## Dataset entries
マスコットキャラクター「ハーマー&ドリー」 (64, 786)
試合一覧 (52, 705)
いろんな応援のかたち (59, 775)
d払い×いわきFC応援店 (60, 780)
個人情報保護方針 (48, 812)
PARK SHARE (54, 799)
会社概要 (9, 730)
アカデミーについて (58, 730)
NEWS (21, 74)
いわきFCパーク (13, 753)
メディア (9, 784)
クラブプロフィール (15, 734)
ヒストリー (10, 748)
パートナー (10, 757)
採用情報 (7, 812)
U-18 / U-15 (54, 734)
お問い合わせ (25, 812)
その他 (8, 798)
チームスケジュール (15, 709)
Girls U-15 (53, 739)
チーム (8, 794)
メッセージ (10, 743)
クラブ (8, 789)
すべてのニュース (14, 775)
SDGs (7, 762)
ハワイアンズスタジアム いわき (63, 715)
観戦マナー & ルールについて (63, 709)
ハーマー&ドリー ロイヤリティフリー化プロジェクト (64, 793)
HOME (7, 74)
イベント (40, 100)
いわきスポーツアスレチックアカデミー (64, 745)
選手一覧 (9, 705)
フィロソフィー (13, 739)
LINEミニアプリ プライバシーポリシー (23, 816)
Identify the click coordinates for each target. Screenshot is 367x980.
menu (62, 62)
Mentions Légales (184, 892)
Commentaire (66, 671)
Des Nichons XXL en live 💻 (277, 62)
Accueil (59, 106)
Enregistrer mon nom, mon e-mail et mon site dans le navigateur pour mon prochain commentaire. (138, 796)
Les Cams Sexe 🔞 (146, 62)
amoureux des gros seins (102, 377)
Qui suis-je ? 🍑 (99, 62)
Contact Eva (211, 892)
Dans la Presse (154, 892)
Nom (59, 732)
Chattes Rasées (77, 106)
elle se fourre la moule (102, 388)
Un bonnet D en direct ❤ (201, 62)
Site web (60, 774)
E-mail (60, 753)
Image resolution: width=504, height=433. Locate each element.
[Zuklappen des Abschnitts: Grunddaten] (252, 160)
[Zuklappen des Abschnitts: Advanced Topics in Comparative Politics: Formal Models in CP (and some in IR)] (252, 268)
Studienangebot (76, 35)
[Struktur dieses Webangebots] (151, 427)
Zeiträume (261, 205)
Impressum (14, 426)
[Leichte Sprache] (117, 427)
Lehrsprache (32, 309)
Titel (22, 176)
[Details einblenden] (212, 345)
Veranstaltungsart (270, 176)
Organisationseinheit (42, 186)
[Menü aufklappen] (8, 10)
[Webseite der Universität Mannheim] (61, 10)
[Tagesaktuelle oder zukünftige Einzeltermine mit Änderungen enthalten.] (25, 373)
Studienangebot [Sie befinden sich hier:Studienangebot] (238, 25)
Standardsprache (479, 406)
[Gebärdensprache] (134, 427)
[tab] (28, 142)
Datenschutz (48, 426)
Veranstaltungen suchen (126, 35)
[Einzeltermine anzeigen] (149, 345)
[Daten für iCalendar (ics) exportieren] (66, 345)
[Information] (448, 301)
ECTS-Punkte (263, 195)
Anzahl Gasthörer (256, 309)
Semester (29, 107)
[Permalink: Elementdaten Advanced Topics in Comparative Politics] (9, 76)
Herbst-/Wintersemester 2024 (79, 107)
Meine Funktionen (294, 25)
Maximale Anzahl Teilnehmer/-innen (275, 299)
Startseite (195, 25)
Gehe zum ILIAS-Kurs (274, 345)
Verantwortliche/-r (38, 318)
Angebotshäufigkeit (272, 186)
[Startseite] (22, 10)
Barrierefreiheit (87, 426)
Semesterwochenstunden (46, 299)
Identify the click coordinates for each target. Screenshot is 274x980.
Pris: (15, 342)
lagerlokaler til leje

## Your goal
Reproduce every line of the records above, keeping each character, space, and symbol unchanged.

## Written answer
マスコットキャラクター「ハーマー&ドリー」 (64, 786)
試合一覧 (52, 705)
いろんな応援のかたち (59, 775)
d払い×いわきFC応援店 (60, 780)
個人情報保護方針 (48, 812)
PARK SHARE (54, 799)
会社概要 (9, 730)
アカデミーについて (58, 730)
NEWS (21, 74)
いわきFCパーク (13, 753)
メディア (9, 784)
クラブプロフィール (15, 734)
ヒストリー (10, 748)
パートナー (10, 757)
採用情報 (7, 812)
U-18 / U-15 (54, 734)
お問い合わせ (25, 812)
その他 (8, 798)
チームスケジュール (15, 709)
Girls U-15 (53, 739)
チーム (8, 794)
メッセージ (10, 743)
クラブ (8, 789)
すべてのニュース (14, 775)
SDGs (7, 762)
ハワイアンズスタジアム いわき (63, 715)
観戦マナー & ルールについて (63, 709)
ハーマー&ドリー ロイヤリティフリー化プロジェクト (64, 793)
HOME (7, 74)
イベント (40, 100)
いわきスポーツアスレチックアカデミー (64, 745)
選手一覧 (9, 705)
フィロソフィー (13, 739)
LINEミニアプリ プライバシーポリシー (23, 816)
Identify the click coordinates for each target. Screenshot is 367x980.
menu (62, 62)
Mentions Légales (184, 892)
Commentaire (66, 671)
Des Nichons XXL en live 💻 (277, 62)
Accueil (59, 106)
Enregistrer mon nom, mon e-mail et mon site dans le navigateur pour mon prochain commentaire. (138, 796)
Les Cams Sexe 🔞 (146, 62)
amoureux des gros seins (102, 377)
Qui suis-je ? 🍑 (99, 62)
Contact Eva (211, 892)
Dans la Presse (154, 892)
Nom (59, 732)
Chattes Rasées (77, 106)
elle se fourre la moule (102, 388)
Un bonnet D en direct ❤ (201, 62)
Site web (60, 774)
E-mail (60, 753)
Image resolution: width=504, height=433. Locate each element.
[Zuklappen des Abschnitts: Grunddaten] (252, 160)
[Zuklappen des Abschnitts: Advanced Topics in Comparative Politics: Formal Models in CP (and some in IR)] (252, 268)
Studienangebot (76, 35)
[Struktur dieses Webangebots] (151, 427)
Zeiträume (261, 205)
Impressum (14, 426)
[Leichte Sprache] (117, 427)
Lehrsprache (32, 309)
Titel (22, 176)
[Details einblenden] (212, 345)
Veranstaltungsart (270, 176)
Organisationseinheit (42, 186)
[Menü aufklappen] (8, 10)
[Webseite der Universität Mannheim] (61, 10)
[Tagesaktuelle oder zukünftige Einzeltermine mit Änderungen enthalten.] (25, 373)
Studienangebot [Sie befinden sich hier:Studienangebot] (238, 25)
Standardsprache (479, 406)
[Gebärdensprache] (134, 427)
[tab] (28, 142)
Datenschutz (48, 426)
Veranstaltungen suchen (126, 35)
[Einzeltermine anzeigen] (149, 345)
[Daten für iCalendar (ics) exportieren] (66, 345)
[Information] (448, 301)
ECTS-Punkte (263, 195)
Anzahl Gasthörer (256, 309)
Semester (29, 107)
[Permalink: Elementdaten Advanced Topics in Comparative Politics] (9, 76)
Herbst-/Wintersemester 2024 (79, 107)
Meine Funktionen (294, 25)
Maximale Anzahl Teilnehmer/-innen (275, 299)
Startseite (195, 25)
Gehe zum ILIAS-Kurs (274, 345)
Verantwortliche/-r (38, 318)
Angebotshäufigkeit (272, 186)
[Startseite] (22, 10)
Barrierefreiheit (87, 426)
Semesterwochenstunden (46, 299)
Identify the click coordinates for each target. Screenshot is 274x980.
Pris: (15, 342)
lagerlokaler til leje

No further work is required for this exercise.